I’ve talked a lot on this blog and the podcast about crafting and delivering speeches, and thinking about the strategy behind it.
But there can come a point where you’d actually like to make a living from speaking. And if you’ve wondered how to become a professional speaker, here’s an answer.
The Successful Speaker by Grant Baldwin, co-written with Jeff Goins, dropped just yesterday. (Grant’s podcast The Speaker Lab has plenty of great advice on all aspects of speaking, the craft as well as the business.) And it does something I haven’t seen done anywhere else this well and this concisely. It’s a step-by-step career guide that takes you on a very clear, well-laid-out path to becoming a professional speaker.
Grant sets out a menu of choices you have, like the kind of speaker you might like to be, some of the ways you can diversify your income, and the niches you might like to explore. He walks you through five steps: choosing a problem to solve, preparing and delivering your talk, establishing your expertise, actually hunting down and landing those gigs, and scaling and diversifying from there.
He starts with that question — what problem do you want to solve for people? — because the answer affects everything else you do as a speaker: the events you approach, the audiences you speak to, the content you deliver. And he has some solid advice around it.
Case in point: One of the first things Grant recommends doing is choosing an industry to focus on. That’s “industry” in the sense of seven broad categories of potential audiences and clients: corporations, associations, faith-based organizations, nonprofits, government and military, colleges and universities, and K-12 education. Choosing an industry to specialize in lets you focus your professional efforts, so you’re not trying to boil the ocean.
In step three, he has some good advice on speechwriting and delivery. This isn’t the be-all-and-end-all on speaking technique and content, and it isn’t meant to be. But as an overview of the field, it’s solid.
The book kicks into high gear with step three, when Grant starts talking about establishing your expertise and marketing yourself. (If you’re the kind of person who throws up a little when you hear the term “personal branding,” you’ll need to make your peace with it. Because what you’re selling when you have a speaking business is yourself: your voice, your expertise, your skill at communicating.)

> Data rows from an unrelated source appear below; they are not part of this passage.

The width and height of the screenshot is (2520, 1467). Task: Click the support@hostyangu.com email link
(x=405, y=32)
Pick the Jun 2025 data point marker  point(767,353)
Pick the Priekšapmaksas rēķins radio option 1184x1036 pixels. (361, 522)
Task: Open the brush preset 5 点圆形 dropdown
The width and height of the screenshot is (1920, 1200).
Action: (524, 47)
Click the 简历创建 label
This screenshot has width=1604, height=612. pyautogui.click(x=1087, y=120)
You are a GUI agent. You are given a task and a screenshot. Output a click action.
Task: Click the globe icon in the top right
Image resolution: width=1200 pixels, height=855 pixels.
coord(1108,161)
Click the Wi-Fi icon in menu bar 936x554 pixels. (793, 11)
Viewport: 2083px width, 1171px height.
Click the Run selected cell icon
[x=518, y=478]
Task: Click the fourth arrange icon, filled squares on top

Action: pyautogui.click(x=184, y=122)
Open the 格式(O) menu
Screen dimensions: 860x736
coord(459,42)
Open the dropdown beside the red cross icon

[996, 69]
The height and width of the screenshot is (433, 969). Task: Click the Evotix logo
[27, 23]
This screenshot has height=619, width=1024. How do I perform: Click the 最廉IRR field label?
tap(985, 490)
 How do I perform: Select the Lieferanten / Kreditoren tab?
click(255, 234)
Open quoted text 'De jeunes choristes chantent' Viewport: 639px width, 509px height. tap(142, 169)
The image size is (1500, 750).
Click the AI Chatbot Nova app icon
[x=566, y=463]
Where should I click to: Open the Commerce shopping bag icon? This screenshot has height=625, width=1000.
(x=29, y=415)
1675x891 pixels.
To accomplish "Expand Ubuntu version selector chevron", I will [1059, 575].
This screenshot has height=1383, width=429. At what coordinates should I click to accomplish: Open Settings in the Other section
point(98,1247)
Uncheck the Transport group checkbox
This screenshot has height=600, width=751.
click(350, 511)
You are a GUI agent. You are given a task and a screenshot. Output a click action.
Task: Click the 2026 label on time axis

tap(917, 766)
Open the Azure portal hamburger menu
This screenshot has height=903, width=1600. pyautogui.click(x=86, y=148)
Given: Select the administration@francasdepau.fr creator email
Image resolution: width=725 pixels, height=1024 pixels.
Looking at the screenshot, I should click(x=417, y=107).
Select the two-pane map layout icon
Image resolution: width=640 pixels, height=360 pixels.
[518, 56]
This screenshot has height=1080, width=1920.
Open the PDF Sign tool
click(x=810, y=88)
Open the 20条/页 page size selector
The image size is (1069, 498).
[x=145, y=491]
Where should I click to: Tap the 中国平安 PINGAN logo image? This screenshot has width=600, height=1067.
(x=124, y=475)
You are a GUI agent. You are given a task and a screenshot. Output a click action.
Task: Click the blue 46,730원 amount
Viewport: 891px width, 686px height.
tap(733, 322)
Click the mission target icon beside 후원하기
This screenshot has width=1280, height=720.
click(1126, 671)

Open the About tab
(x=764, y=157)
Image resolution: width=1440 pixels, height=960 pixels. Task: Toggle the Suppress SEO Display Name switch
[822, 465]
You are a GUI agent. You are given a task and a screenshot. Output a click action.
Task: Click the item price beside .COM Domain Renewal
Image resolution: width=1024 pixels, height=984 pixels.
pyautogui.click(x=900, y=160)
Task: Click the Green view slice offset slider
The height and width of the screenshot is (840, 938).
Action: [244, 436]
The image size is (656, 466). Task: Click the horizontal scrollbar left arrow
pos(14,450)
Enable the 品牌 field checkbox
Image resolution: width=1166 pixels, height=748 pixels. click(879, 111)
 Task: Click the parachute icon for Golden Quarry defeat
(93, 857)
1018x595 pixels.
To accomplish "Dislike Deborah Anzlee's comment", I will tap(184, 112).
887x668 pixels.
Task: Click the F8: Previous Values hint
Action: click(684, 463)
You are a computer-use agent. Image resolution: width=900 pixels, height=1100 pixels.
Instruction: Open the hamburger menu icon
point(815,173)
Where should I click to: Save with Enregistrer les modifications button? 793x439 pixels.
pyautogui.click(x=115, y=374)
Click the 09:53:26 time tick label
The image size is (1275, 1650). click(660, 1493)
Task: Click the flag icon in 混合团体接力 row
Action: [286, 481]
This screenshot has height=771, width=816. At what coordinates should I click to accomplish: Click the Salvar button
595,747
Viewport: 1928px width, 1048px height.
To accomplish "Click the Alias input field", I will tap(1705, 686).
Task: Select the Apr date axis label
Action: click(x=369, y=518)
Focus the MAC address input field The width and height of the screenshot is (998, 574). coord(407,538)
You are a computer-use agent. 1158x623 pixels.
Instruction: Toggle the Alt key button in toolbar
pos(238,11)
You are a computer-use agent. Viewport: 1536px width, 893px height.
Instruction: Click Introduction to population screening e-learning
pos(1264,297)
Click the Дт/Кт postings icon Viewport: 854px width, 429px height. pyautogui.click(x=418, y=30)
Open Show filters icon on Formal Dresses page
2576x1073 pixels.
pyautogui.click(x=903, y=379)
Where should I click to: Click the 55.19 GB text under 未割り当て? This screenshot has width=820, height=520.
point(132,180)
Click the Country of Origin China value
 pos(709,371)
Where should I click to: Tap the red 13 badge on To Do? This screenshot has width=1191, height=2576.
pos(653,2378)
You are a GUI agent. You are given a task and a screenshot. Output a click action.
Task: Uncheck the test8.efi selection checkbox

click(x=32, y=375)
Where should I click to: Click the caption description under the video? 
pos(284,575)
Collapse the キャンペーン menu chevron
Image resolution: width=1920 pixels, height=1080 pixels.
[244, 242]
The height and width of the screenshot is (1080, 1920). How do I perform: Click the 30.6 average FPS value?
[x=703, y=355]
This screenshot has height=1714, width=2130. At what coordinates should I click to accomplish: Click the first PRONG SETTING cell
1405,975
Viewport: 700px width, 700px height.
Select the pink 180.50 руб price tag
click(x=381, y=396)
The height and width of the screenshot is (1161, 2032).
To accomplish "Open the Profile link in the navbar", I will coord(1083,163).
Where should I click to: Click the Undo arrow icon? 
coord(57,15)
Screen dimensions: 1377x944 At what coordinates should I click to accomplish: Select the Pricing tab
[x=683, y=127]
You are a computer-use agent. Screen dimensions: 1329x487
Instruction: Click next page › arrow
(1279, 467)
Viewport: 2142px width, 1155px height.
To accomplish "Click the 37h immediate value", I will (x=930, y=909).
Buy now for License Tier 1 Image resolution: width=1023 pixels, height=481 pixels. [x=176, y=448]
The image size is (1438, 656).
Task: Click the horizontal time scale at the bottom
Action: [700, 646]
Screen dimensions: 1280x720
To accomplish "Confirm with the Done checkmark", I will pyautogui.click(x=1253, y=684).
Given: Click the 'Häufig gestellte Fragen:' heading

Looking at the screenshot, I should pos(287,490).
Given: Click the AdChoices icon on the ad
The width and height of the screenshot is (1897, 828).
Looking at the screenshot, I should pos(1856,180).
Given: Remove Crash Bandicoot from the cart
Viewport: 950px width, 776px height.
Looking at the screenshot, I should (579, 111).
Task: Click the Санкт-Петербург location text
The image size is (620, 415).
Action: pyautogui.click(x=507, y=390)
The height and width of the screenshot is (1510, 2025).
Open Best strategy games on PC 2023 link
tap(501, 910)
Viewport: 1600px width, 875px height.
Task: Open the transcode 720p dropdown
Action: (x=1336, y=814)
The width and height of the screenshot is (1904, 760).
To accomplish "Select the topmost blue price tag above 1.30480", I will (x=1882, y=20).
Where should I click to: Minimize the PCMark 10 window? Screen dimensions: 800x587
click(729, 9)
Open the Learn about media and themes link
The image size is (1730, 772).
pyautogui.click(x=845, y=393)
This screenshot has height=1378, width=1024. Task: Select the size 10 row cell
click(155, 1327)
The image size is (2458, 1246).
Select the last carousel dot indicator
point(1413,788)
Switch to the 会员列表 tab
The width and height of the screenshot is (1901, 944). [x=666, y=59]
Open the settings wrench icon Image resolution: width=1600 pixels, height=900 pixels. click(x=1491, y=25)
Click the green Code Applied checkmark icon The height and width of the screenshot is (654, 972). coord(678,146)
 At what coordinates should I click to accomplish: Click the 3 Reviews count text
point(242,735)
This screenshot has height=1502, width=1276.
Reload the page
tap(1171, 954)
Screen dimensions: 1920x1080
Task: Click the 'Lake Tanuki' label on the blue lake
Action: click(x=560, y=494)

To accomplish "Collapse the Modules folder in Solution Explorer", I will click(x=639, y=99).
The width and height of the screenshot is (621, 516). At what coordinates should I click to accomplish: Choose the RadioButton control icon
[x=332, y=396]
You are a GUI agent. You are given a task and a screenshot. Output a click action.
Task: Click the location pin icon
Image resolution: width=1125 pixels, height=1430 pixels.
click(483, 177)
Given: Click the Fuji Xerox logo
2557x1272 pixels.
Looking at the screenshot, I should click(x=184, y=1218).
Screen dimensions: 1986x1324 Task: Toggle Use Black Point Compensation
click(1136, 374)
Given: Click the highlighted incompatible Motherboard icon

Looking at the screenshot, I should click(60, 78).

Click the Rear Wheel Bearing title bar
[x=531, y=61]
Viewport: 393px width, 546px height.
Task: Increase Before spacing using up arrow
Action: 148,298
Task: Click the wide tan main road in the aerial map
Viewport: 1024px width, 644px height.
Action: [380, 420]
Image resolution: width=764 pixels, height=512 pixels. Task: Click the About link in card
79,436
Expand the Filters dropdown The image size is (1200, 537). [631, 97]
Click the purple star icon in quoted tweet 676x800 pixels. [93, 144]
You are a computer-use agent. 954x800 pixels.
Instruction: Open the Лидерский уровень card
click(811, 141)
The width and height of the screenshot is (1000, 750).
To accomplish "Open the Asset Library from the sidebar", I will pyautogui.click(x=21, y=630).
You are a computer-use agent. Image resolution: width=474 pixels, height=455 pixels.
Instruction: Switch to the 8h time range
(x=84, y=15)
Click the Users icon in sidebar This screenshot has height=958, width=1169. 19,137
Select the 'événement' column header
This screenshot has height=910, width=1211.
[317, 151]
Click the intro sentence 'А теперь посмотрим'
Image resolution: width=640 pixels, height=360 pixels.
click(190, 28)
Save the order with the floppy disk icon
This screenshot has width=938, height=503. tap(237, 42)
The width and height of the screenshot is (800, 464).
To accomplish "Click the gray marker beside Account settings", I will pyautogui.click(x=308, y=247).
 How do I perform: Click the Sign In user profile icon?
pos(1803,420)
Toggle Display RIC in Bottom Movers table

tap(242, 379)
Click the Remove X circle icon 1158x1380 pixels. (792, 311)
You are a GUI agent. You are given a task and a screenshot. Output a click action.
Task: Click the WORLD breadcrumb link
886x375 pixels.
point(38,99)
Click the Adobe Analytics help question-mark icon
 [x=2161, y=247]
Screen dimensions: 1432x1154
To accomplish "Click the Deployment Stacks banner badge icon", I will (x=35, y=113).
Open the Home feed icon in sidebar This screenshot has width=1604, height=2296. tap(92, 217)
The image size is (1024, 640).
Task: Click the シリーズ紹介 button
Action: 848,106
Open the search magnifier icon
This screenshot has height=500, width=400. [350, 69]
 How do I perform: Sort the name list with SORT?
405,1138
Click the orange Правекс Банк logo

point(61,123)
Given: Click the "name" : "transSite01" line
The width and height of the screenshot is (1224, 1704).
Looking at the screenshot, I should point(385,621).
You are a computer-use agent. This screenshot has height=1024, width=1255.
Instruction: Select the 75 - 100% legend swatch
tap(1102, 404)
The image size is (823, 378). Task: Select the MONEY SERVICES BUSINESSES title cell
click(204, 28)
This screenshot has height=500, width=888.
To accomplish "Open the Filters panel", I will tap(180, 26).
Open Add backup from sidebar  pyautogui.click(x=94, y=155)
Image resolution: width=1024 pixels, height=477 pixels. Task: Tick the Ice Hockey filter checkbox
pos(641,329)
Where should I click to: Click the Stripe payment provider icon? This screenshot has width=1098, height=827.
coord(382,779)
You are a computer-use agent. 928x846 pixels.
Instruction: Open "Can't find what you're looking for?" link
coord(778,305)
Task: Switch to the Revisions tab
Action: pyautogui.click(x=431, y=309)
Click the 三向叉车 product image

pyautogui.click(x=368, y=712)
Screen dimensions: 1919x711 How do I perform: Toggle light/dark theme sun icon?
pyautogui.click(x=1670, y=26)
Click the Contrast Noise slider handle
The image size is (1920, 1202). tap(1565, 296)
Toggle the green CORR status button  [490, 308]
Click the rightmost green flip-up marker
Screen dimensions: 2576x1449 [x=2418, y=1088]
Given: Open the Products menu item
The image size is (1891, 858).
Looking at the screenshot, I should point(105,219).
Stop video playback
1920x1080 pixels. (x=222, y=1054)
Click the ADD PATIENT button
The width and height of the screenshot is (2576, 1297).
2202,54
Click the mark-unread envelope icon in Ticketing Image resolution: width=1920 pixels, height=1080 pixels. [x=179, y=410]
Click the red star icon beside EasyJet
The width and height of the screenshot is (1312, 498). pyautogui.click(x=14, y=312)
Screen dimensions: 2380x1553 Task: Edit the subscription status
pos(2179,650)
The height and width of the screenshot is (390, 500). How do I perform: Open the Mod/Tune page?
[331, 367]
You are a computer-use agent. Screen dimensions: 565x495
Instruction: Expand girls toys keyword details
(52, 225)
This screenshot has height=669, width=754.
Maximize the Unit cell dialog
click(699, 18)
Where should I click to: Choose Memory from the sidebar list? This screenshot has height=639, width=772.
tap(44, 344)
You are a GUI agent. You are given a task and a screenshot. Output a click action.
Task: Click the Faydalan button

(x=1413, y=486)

There’s a lot of nuts-and-bolts advice here, including some very helpful pointers on setting up a speaker website and pulling together a demo video. And I like that when it comes to a website, for instance, he basically says “WordPress if you’re tech savvy, Squarespace if you aren’t.” Are there other choices? Yes, of course. And if you want to dive into those choices, you can. But if you don’t, or if you’d rather direct your energy elsewhere, they’ll do you admirably.
That’s true for step four, too, where Grant lays out a process for getting speaking engagements and negotiating terms. His technique certainly isn’t the only way to get them. But if you don’t want to do a whole deep exploration of sales processes, and the market, and… — well, here’s a workflow that works well for him and for his students.
(And by the way, there’s a single page in there that I’m guessing will save a lot of people a lot of grief — and potentially a lot of money! — on how to price yourself.)
And then step five offers a range of ways you can diversify your income and extend your speaking into other fields. Consider this your entrepreneurial buffet of intriguing menu options.
The Successful Speaker doesn’t try to be the comprehensive guide for a professional speaking career. You won’t find any discussion of speaker’s bureaus or managers, for instance. It doesn’t claim to be your lifelong roadmap through to retirement.
What it does, and does well, is chart a path for you to launch a speaking career. And if that’s a path you’d like to explore, I’d encourage you to do it with Grant’s book at your side.